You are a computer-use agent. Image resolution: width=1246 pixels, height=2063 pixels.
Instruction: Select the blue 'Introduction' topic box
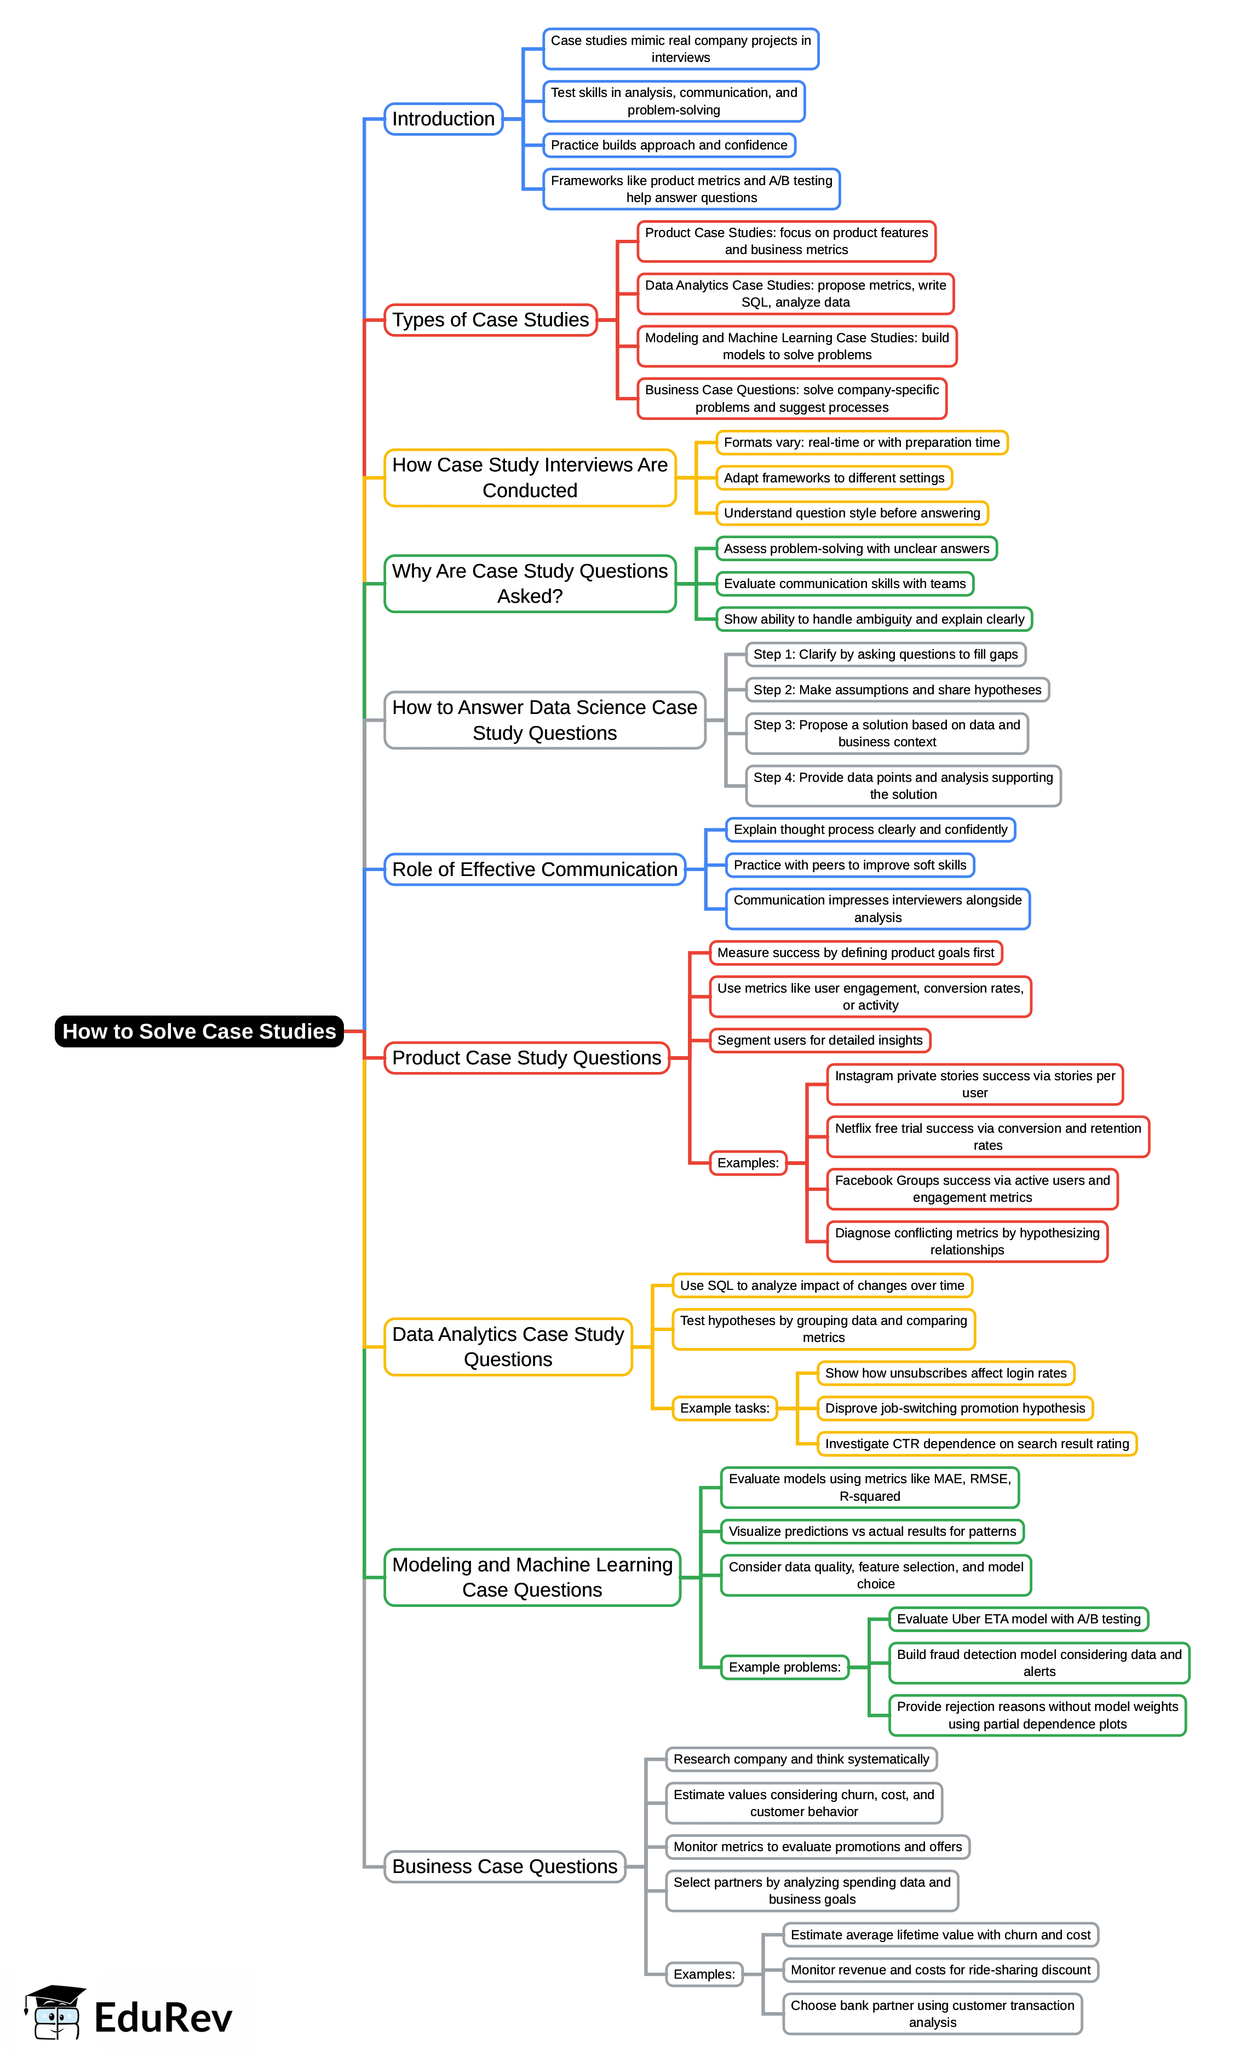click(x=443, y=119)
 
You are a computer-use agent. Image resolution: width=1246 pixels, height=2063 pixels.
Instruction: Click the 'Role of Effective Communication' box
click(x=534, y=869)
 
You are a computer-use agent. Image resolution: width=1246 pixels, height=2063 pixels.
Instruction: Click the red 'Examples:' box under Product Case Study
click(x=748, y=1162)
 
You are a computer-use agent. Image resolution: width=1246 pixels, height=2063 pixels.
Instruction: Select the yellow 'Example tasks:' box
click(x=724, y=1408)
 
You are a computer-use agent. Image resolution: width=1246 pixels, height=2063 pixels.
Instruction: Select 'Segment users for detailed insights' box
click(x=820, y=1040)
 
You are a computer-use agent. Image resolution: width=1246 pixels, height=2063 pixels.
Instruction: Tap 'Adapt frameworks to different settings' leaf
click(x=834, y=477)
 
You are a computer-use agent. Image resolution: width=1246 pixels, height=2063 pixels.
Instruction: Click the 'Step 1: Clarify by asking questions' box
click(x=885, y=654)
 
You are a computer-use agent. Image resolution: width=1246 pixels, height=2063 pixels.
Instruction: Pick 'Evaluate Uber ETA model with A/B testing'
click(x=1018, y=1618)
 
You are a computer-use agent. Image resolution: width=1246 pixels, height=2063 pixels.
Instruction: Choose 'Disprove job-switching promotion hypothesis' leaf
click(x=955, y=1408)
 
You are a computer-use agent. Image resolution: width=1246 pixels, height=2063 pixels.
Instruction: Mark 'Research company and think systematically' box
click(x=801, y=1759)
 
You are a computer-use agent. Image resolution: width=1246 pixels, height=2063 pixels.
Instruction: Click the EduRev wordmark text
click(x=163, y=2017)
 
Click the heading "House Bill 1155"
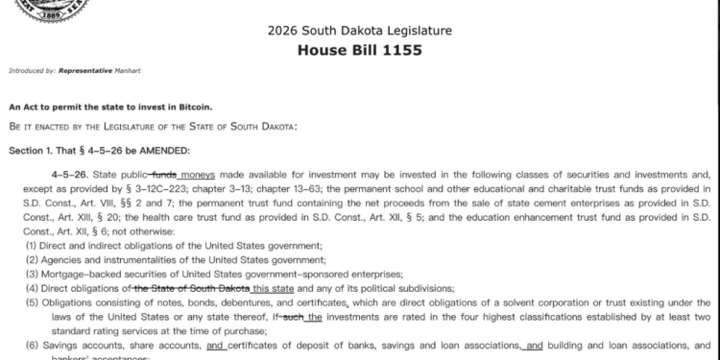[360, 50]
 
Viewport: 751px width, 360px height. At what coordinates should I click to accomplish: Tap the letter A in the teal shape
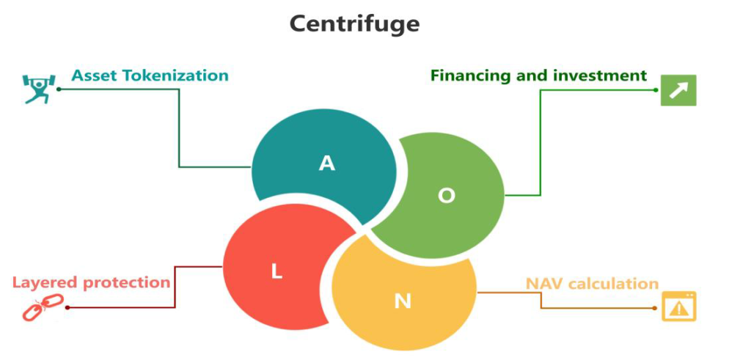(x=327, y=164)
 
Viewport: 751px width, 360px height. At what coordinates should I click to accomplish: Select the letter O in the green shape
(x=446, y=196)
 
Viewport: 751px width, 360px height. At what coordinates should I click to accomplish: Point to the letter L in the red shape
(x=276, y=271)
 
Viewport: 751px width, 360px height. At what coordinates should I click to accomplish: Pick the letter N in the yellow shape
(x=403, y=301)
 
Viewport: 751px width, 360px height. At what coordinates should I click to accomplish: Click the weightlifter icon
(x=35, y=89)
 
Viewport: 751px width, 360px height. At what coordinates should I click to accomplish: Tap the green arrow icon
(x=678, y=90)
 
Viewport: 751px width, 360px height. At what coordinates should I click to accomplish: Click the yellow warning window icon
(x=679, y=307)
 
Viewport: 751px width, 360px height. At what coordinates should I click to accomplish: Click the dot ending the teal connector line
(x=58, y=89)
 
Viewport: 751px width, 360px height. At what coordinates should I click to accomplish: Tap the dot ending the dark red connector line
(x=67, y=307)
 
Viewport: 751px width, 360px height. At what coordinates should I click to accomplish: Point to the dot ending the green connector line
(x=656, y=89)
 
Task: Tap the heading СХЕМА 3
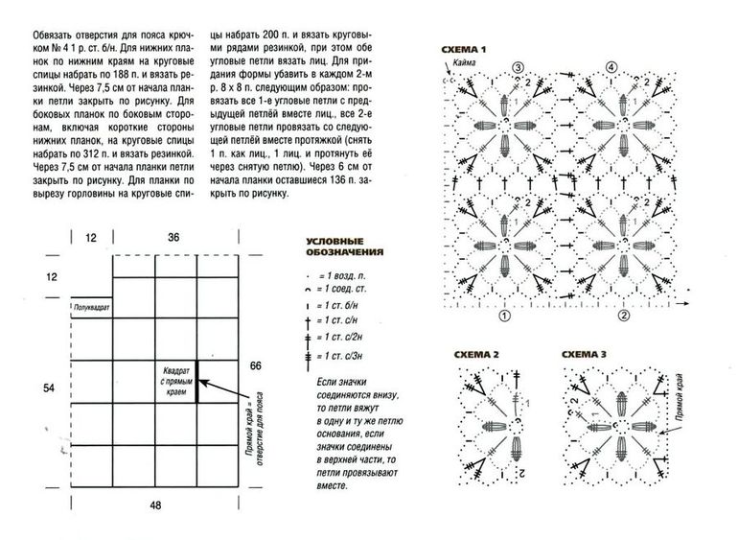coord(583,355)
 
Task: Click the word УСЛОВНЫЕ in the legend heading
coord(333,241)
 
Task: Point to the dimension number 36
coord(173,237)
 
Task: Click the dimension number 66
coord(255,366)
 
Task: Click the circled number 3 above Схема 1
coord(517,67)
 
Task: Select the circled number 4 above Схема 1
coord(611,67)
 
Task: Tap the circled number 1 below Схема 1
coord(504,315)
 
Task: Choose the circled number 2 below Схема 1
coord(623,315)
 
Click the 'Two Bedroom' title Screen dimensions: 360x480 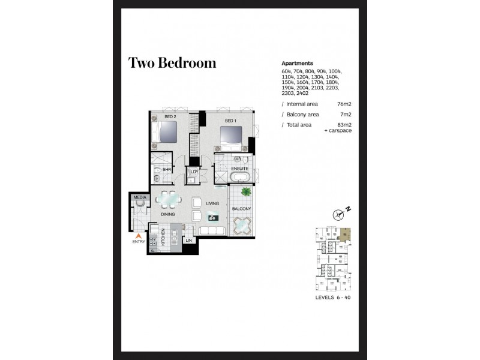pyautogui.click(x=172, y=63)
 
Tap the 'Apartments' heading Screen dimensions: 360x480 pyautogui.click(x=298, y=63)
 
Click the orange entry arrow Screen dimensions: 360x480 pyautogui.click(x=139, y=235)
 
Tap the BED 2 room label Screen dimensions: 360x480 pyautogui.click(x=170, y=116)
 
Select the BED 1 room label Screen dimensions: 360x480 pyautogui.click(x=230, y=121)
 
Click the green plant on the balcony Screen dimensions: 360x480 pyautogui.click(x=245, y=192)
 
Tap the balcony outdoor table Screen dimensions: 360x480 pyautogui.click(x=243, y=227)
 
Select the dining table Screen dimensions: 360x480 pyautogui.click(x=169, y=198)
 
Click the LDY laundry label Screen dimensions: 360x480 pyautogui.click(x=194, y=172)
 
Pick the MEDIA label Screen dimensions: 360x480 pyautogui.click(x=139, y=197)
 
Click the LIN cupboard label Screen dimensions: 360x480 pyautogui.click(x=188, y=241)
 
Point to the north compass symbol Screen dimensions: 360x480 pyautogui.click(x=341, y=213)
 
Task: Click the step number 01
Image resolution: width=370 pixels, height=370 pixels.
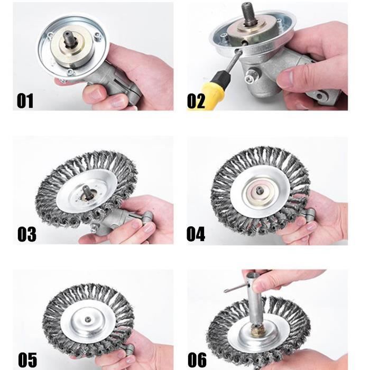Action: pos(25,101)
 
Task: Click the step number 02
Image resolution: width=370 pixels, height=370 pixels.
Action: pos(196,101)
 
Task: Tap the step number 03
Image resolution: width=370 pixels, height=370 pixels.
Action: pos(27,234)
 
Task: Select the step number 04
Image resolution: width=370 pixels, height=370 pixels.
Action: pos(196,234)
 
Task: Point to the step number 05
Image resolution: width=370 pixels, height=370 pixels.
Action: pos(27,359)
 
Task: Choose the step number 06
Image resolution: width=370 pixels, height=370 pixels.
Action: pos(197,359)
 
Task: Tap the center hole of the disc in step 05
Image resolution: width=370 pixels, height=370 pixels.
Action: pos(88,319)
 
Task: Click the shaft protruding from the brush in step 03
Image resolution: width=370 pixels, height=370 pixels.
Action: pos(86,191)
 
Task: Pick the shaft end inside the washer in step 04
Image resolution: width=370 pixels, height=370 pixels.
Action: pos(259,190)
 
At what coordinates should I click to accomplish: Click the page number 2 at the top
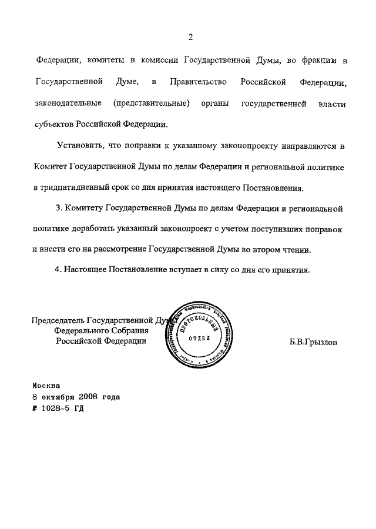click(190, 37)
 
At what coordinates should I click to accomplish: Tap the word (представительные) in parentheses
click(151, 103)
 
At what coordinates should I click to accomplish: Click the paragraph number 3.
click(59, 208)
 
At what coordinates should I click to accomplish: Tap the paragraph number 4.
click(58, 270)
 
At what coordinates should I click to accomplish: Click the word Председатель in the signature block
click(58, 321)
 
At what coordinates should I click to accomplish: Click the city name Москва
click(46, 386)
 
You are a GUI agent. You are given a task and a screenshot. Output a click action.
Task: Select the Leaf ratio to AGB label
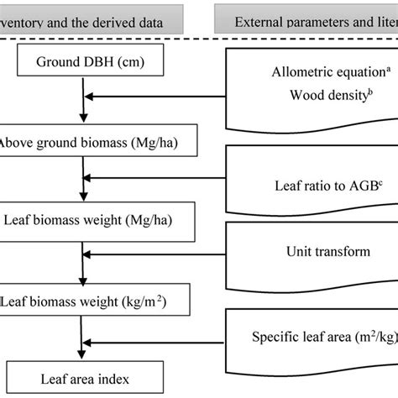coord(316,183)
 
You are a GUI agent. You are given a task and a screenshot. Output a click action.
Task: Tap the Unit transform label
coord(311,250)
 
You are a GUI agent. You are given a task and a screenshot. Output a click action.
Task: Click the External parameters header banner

:::::

§ **Written problem**
Copy the records from the line containing "Tap the balcony" down to the line containing "Action: pos(25,101)", both lines included, leaving out the pictures.

§ **Full response**
Tap the balcony outdoor table Screen dimensions: 360x480 pyautogui.click(x=243, y=227)
 
Select the dining table Screen dimensions: 360x480 pyautogui.click(x=169, y=198)
 
Click the LDY laundry label Screen dimensions: 360x480 pyautogui.click(x=194, y=172)
 
Pick the MEDIA label Screen dimensions: 360x480 pyautogui.click(x=139, y=197)
 
Click the LIN cupboard label Screen dimensions: 360x480 pyautogui.click(x=188, y=241)
 
Point to the north compass symbol Screen dimensions: 360x480 pyautogui.click(x=341, y=213)
 
Task: Click the step number 01
Image resolution: width=370 pixels, height=370 pixels.
Action: pos(25,101)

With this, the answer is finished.